Suns Can’t Burn

Léa Pagnier, 2023

Une fleur de lys ne sort pas de terre, mais s’enracine dans un amoncellement de verre pilé. Autour d’elle, des pièces sont dispersées : certaines sont suspendues, d’autres disséminées sur les murs. Le tout est enveloppé d’une lumière jaune souffre et d’un bruit sourd, diffus. Telle est l’atmosphère singulière et inquiétante de l’exposition personnelle d’Alexia Chevrollier Suns Can’t Burn (Les soleils ne peuvent pas brûler). Invitée par le collectif nantais Bonus à concevoir une exposition à sa galerie, le Grand Huit, en parallèle de la 12e édition du Voyage à Nantes, l’artiste plasticienne choisit d’habiter le lieu par une mise en espace sublimée, et affirme, une nouvelle fois, la sensibilité de sa pratique plurielle, toujours envisagée sous le prisme de la matérialité.

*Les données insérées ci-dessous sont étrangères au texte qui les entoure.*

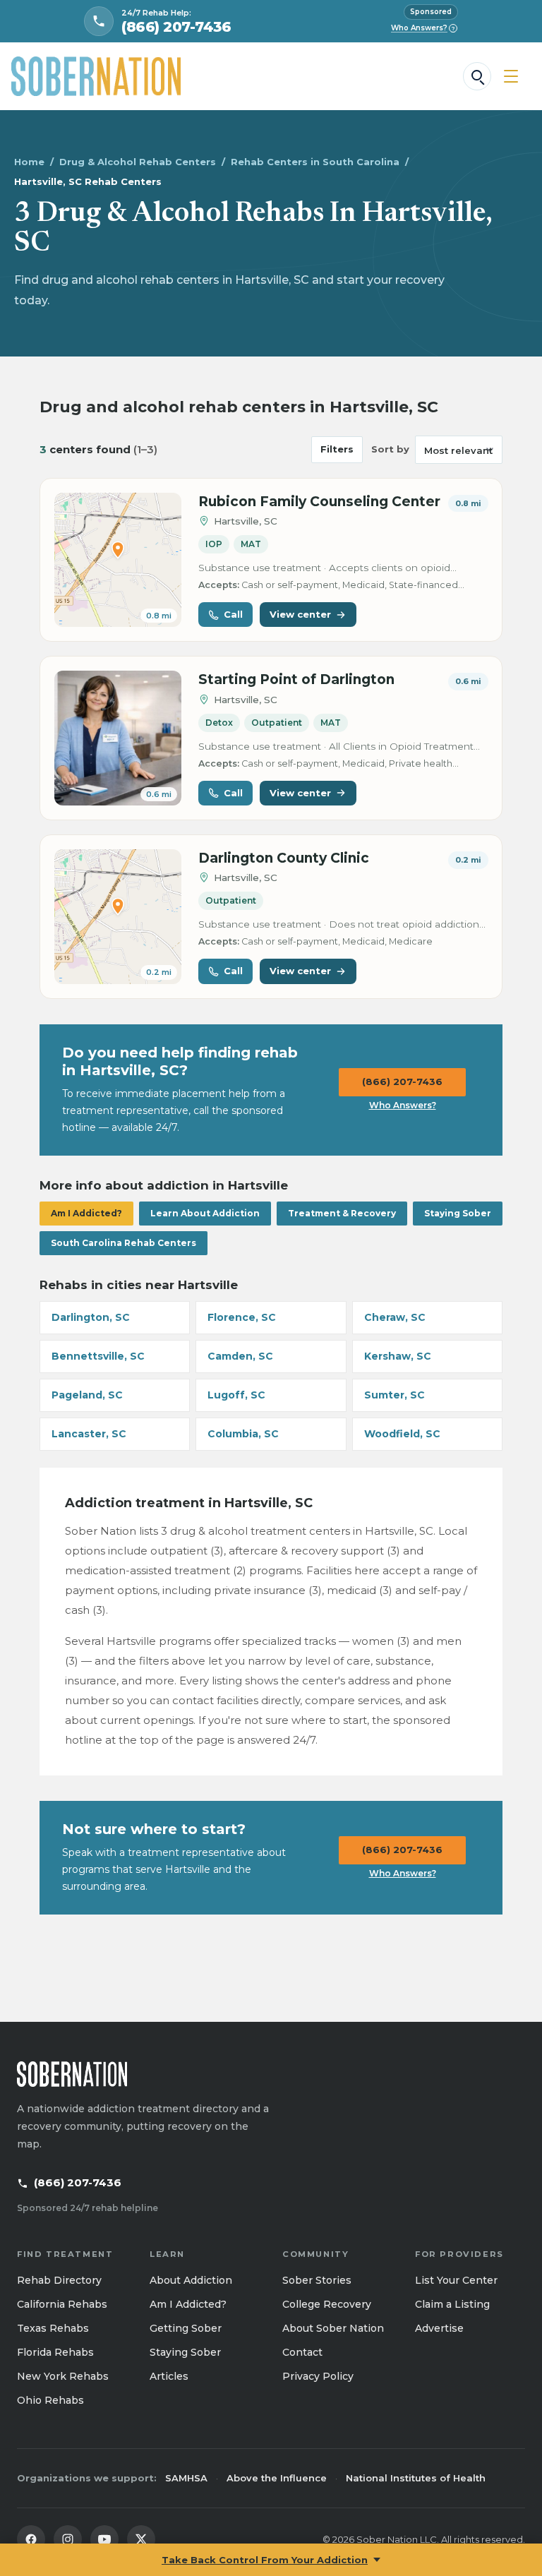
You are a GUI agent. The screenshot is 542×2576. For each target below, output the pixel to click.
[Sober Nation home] (96, 76)
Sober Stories (316, 2280)
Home (29, 161)
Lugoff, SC (236, 1395)
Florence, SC (241, 1317)
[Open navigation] (511, 76)
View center (300, 614)
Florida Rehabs (55, 2352)
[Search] (477, 76)
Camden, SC (240, 1356)
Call (233, 614)
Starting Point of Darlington (296, 679)
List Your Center (456, 2280)
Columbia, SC (243, 1433)
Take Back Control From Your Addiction (265, 2559)
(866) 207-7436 (402, 1081)
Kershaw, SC (397, 1356)
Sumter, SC (394, 1395)
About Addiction (191, 2280)
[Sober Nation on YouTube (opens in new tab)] (104, 2539)
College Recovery (326, 2304)
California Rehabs (62, 2304)
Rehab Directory (59, 2280)
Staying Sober (457, 1213)
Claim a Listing (452, 2304)
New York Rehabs (63, 2376)
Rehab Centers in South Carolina (315, 161)
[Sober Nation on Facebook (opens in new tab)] (31, 2539)
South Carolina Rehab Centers (123, 1243)
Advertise (439, 2328)
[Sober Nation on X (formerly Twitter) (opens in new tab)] (141, 2539)
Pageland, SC (87, 1395)
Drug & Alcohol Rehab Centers (137, 161)
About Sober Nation (333, 2328)
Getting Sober (186, 2328)
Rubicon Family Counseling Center (319, 501)
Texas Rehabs (53, 2328)
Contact (302, 2352)
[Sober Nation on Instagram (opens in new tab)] (68, 2539)
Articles (169, 2376)
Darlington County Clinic (283, 858)
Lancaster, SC (89, 1433)
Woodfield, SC (402, 1433)
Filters (337, 449)
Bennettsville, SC (98, 1356)
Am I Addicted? (86, 1213)
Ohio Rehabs (50, 2400)
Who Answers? (423, 27)
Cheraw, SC (395, 1317)
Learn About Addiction (205, 1213)
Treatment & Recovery (342, 1213)
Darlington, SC (91, 1317)
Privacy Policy (318, 2376)
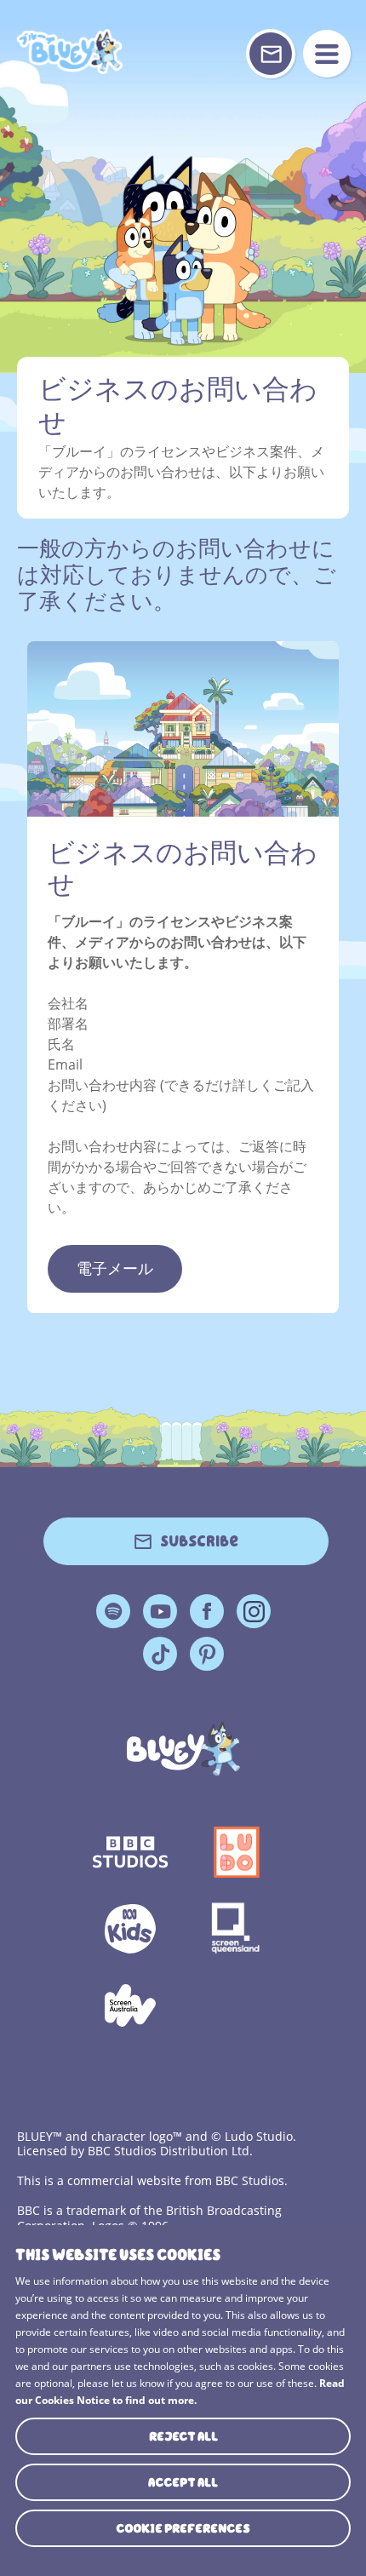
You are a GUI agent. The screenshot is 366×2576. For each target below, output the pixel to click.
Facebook (207, 1611)
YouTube (160, 1611)
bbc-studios (130, 1852)
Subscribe (199, 1541)
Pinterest (207, 1654)
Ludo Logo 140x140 (236, 1852)
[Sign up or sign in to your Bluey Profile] (271, 53)
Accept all (183, 2482)
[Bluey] (183, 1749)
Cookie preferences (183, 2528)
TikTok (160, 1654)
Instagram (254, 1611)
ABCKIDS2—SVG (130, 1929)
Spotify (113, 1611)
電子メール (115, 1268)
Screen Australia (130, 2005)
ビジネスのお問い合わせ (71, 51)
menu (327, 53)
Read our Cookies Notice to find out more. (180, 2391)
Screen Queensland (236, 1929)
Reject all (183, 2436)
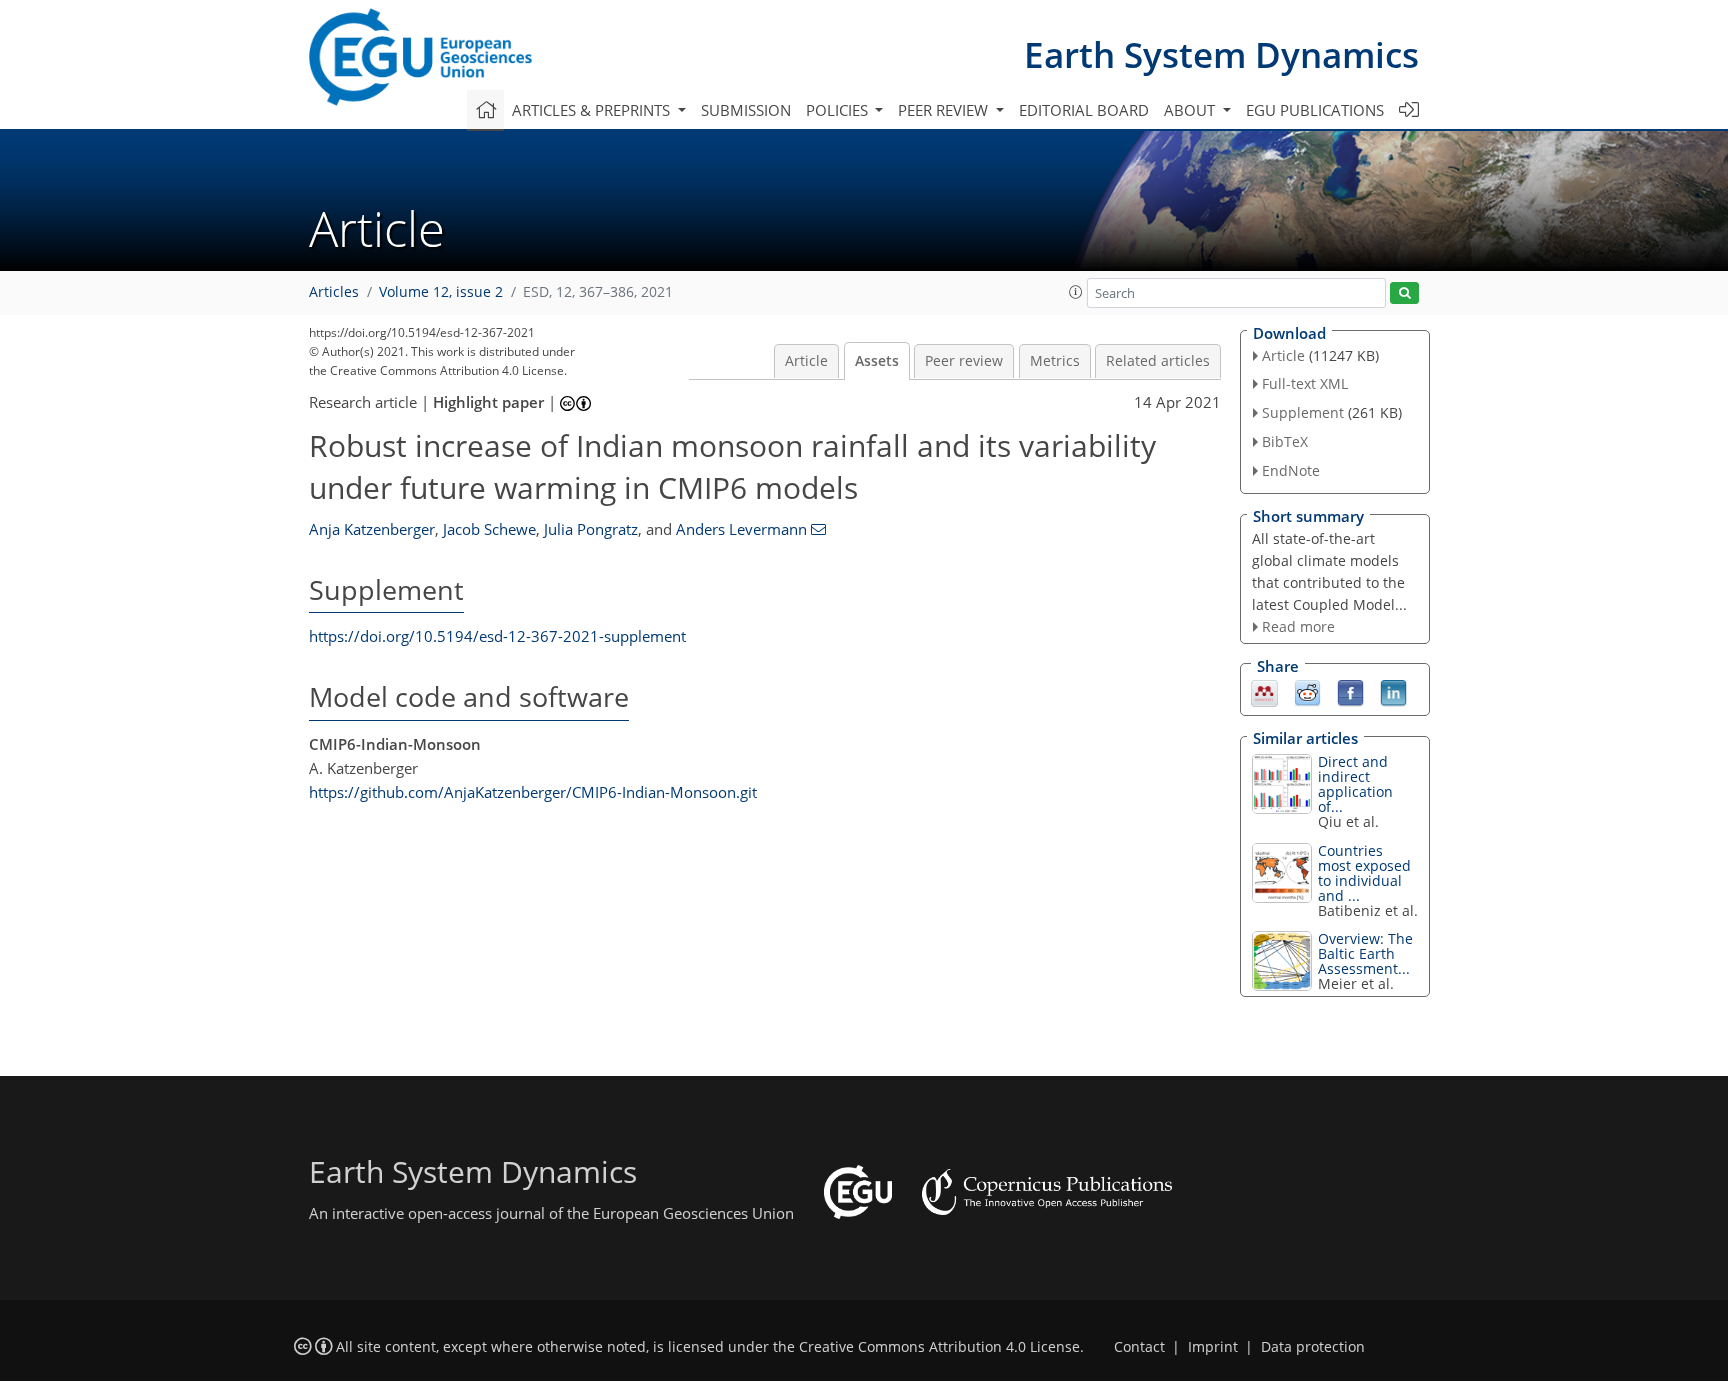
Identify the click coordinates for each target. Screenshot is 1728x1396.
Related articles (1158, 361)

Suns Can’t Burn est l’occasion pour Alexia d’aborder, dans l’espace du Grand Huit, les notions de mouvement, de fragilité et de contingence, et d’apporter, à travers ses œuvres, d’autres regards pour contempler et comprendre un monde en constante mutation. Dans l’exposition, dont le titre poétique renvoie à toute une imagerie du paysage, Alexia crée de manière intuitive un monde en train de se faire, un univers énigmatique à explorer. Usant d’artifices simples, elle propose une mise en scène de ses pièces, et plonge les visiteureuses dans une expérience sensorielle inédite. L’espace, conçu comme un territoire mystérieux, reproduit symboliquement la puissance lumineuse d’un four de fusion, utilisé pour la métallurgie et la verrerie. L’artiste actualise ainsi la vidéo Foyer (2018), projetée ici, dans laquelle elle filme en gros plan l’intérieur incandescent d’un four empli de verre. Semblable au cratère d’un volcan en éruption, celui-ci symbolise la création, son origine, ses aléas, sa magie. En faisant appel à l’imagination de chacune, cette oeuvre participe à la fabrique de cet étonnant paysage.

Alexia peint avec la matière. Des vestiges mémoriels. Des formes aléatoires. Des stigmates de rouille. Des anatomies molles. Des courbures contraintes. Des pièces qu’elle nomme affectueusement des « tableaux-sculptures » ou des « sculptures-tableaux ». La série À force égale (2019), qui emprunte son titre et sa picturalité à la toile surréaliste d’Yves Tanguy (À force égale, 1935), témoigne sans doute le mieux de ce parti pris. Suspendues dans les airs, ces pièces en verre soufflé, funambules déchues, traitent, par leur fragilité, de l’altération inévitable des corps et des choses, de cet aspect transitoire de la vie.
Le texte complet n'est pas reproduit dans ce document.